Kenya Strengthens Rules on Plagiarism and AI-Use Thresholds in University Theses
- OUS Academy in Switzerland

- Jul 18
- 2 min read
Nairobi, Kenya – In a step to maintain high academic standards, Kenyan universities are adopting clear rules for plagiarism and use of artificial intelligence (AI) in theses. The new thresholds are:
Less than 10% similarity = Acceptable
10–15% similarity = Needs Evaluation
Above 15.1% similarity = Fail
These rules apply to all academic theses submitted for master’s and doctoral degrees across public and private universities.
Why the New Thresholds?
Academic institutions in Kenya have seen growing concern over plagiarism and misuse of AI tools by students. Some students use AI to generate large portions of text, then submit it without editing, citing, or acknowledging. Others have high similarity scores on plagiarism detection tools. Universities want to ensure originality, academic integrity, and that students develop their own critical thinking and writing skills.
How It Will Be Enforced
Universities will use plagiarism detection software on all theses.
Any thesis with a similarity score of 10–15% will be reviewed by a committee. The student may be asked to revise, clarify sources, or explain AI-tool usage.
Theses above 15.1% similarity will be rejected (fail) immediately, unless there is a very strong justification and evidence of mistakes in detection.
Role of AI
AI tools (like chatbots, large language models) may be used by students, but only if:
Their contribution is clearly disclosed and cited.
The student edits, reflects, and adds original work beyond what the AI tool generated.

**Activities**.
[a] Reproduce the passage of the article on Kenya's thesis plagiarism rules between "Why the New" and "mistakes in detection.", inclusive.
[b] Carry on writing the article on Kenya's thesis plagiarism rules, starting after its last sentence.
The listing that follows is separate material and has no connection to the article on Kenya's thesis plagiarism rules.

**Supplied material**.
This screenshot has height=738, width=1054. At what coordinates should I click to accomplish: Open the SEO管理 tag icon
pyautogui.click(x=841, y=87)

**Per-task answers**.
[a]
Why the New Thresholds?
Academic institutions in Kenya have seen growing concern over plagiarism and misuse of AI tools by students. Some students use AI to generate large portions of text, then submit it without editing, citing, or acknowledging. Others have high similarity scores on plagiarism detection tools. Universities want to ensure originality, academic integrity, and that students develop their own critical thinking and writing skills.
How It Will Be Enforced
Universities will use plagiarism detection software on all theses.
Any thesis with a similarity score of 10–15% will be reviewed by a committee. The student may be asked to revise, clarify sources, or explain AI-tool usage.
Theses above 15.1% similarity will be rejected (fail) immediately, unless there is a very strong justification and evidence of mistakes in detection.

[b]
The final work shows student’s own ideas, analysis, and writing.
Use of AI without disclosure, or over-dependence on AI (letting it write large parts without student input) will lead to high similarity scores and possible failure.
Benefits and Challenges
Benefits:
Enhances trust in Kenya’s higher education credentials.
Encourages students to learn proper research, writing, and critical thinking.
Helps Kenya compete internationally in academic standards.
Challenges:
Some universities may lack good plagiarism-detection tools.
Students and staff need training in how to properly use AI, how to cite AI-generated content, and avoid unintentional plagiarism.
Defining what counts as “AI-generated” vs student-written content can be tricky.
What Students Must Do
Always run similarity/plagiarism checks before final submission.
Keep records of all sources, including AI tool usage (what prompts, what output, how you modified).
Cite any AI-assisted work.
Ensure your thesis is mostly your own writing, ideas, and research.